IN BRIEF
  • This new method could prevent a cancer-causing side effect of gene therapy, which cured 17 of 20 patients of a life-threatening immunodeficiency but caused 5 to develop leukemia.
  • Gene therapy is helping us attack genetic disorders at their sources, and in the future, it could even allow us to reverse blindness or stop aging.

A NEW DELIVERY SYSTEM

Gene therapy is allowing us to attack genetic disorders at their source, giving us a way to replace defective genes with beneficial ones that function the way they are supposed to. To deliver these beneficial genes, doctors essentially replace the “bad” part of a virus with the beneficial gene. By leaving intact the part of the virus that infects the cells of its host, it becomes a delivery system for our new gene. However, the process of delivering these genes to their target cell can produce a nasty byproduct: cancer.

To combat this infrequent but serious side effect of gene therapy, Washington State Universityresearcher Grant Trobridge has developed a new way for viruses to deliver genes to their target cells. Now, he and his team propose using this new method to develop a stem cell gene therapy treatment for SCID-X1, a life-threatening immunodeficiency that affects newborns.

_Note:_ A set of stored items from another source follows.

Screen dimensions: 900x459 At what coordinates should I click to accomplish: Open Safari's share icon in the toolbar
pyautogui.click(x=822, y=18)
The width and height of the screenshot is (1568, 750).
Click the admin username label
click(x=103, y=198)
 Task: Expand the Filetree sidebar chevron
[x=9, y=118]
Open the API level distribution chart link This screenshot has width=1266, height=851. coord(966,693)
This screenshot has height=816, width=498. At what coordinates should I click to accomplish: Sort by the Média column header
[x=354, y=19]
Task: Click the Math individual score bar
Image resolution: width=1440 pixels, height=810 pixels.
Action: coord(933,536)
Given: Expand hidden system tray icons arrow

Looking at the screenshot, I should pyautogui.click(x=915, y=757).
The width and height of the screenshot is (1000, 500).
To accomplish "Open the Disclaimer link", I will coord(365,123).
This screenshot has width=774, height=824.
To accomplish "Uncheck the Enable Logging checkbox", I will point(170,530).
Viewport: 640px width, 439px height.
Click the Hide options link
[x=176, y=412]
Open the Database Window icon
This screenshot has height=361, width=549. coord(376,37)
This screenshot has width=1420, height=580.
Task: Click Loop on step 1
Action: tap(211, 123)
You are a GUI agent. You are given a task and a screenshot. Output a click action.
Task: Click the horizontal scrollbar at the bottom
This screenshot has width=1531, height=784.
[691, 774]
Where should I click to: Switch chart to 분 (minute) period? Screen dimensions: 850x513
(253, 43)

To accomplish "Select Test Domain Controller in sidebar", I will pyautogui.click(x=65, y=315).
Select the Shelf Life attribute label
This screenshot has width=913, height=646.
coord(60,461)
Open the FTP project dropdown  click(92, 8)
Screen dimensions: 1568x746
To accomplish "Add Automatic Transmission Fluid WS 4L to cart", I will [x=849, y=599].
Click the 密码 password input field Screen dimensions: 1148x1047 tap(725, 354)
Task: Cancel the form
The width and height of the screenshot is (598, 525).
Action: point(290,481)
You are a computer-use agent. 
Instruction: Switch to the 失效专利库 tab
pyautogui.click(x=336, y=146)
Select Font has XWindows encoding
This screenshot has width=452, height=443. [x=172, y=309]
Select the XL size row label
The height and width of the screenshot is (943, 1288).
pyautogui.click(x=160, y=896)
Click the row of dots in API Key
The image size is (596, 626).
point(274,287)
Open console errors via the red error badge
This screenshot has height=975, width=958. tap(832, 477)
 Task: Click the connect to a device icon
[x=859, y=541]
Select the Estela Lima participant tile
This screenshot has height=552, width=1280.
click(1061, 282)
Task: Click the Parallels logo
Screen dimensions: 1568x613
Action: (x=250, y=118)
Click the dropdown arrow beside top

Also known as “Boy in the Bubble Syndrome,” SCID-X1 has been effectively treated using gene therapy before, with 17 of 20 patients in a clinical trial responding to treatment. Unfortunately, five of those patients then developed leukemia. To prevent this, Trobridge and his team have proposed using a foamy retrovirus to deliver the beneficial genes. Unlike other kinds of retroviruses, this type doesn’t typically infect humans and is less likely to activate genes near the target, including those with the potential to cause cancer.

Credit PublicDomainPictures/Pixabay
Credit PublicDomainPictures/Pixabay

A REVOLUTIONARY TREATMENT

“Our goal is to develop a safe and effective therapy for SCID-X patients and their families,” Trobridge said in a press release. “We’ve started to translate this in collaboration with other scientists and medical doctors into the clinic.”

While the new treatment option won’t be ready for clinical trials for another five years or so according to Trobridge, it marks yet another advancement in the growing field of gene therapy. It’s already being used to effectively treat ADA-SKID, create biological pacemakers, and correct genetic mutations. In the future, it could even allow us to reverse blindness or stop aging. The possibilities are truly unlimited if we can harness the power of our own DNA.